Allied crpytographers at Bletchley Park broke Nazi codes during WWII.

(CNN)The contribution of famed codebreaking facility Bletchley Park to the Allied victory in World War II has been overstated, according to the author of an official history of British intelligence agency GCHQ.

Codebreakers at the GCHQ facility deciphered Nazi Germany's communications and were credited with turning the tide of the war, but John Ferris, whose book "Behind the Enigma" was published Tuesday, told CNN that the British public had created a myth around the facility that overstated its influence.

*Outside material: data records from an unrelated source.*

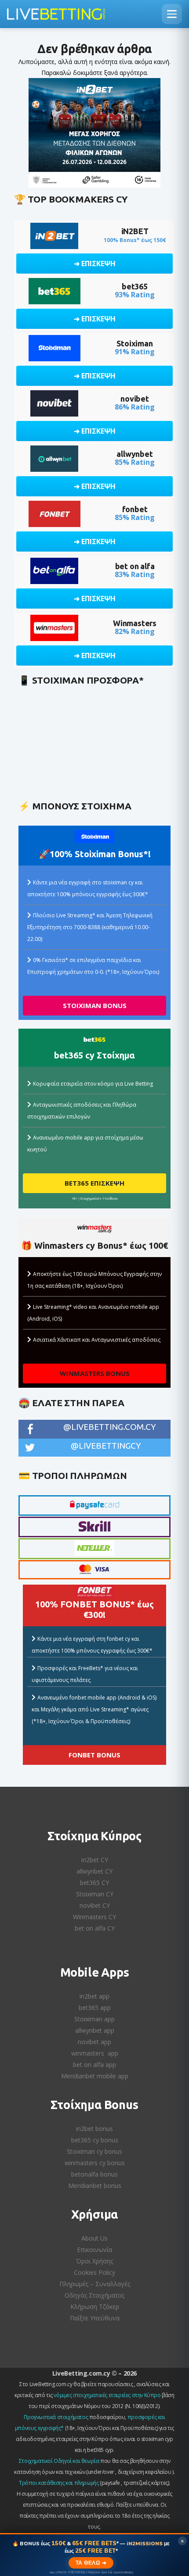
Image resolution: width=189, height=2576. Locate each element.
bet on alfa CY (95, 1928)
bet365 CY (94, 1882)
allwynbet (134, 453)
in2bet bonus (94, 2128)
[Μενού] (172, 14)
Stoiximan (134, 343)
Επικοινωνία (94, 2249)
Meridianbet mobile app (94, 2076)
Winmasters (134, 623)
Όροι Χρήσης (94, 2261)
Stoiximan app (94, 2019)
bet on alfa (135, 566)
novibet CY (95, 1905)
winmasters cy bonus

"I'm second to none in admiring Bletchley and the way it operates, but the key thing is intelligence never wins a war on its own," said Ferris. "It can't, you have to have force."
Nazi Germany considered its "Enigma" codes unbreakable.
Ferris believes that a myth has been built around the codebreaking operation at Bletchley Park.
    "For British people, 1940 has taken on greater and greater significance as time goes by," he said. "They see it almost as the moment when modern Britain was created."
    Bletchley became part of this founding myth with the release of details about the operation, which seemed to suggest it was the reason Britain won the war, added Ferris.
    The activities at Bletchley Park remained a secret for several years after the conflict.
    Some historians have argued that the success in cracking the Enigma codes shaved two years off the war, but Ferris believes it more likely made victory easier, and quicker by several months.
    "To say it did anything more than that I think is just unrealistic," he said.
    GCHQ is the largest UK intelligence agency today and Ferris was given access to archives during his research, according to a press release announcing the publication of the book.
    Ferris told CNN that before 1914 Britain didn't have a signals intelligence agency. Signals intelligence involves producing intelligence from intercepted communications.
    GCHQ headquarters is in Cheltenham, England.
    "In the First World War British signals intelligence probably is close to being as influential as it was in the Second World War," he said.
    The organization's contribution has continued to grow, said Ferris, who called GCHQ a "very, very valuable tool for British power."
    Today it monitors cyber threats against the UK, and it's in the top five best intelligence agencies of its kind in the world, said Ferris.
    "It's an extremely able and effective organization," he said.
      As conventional military forces have decreased in size, the role of technology has increased, and with it the importance of agencies like GCHQ, he added.
      An earlier version of this story misstated the title of John Ferris' book "Behind the Enigma." This has been corrected.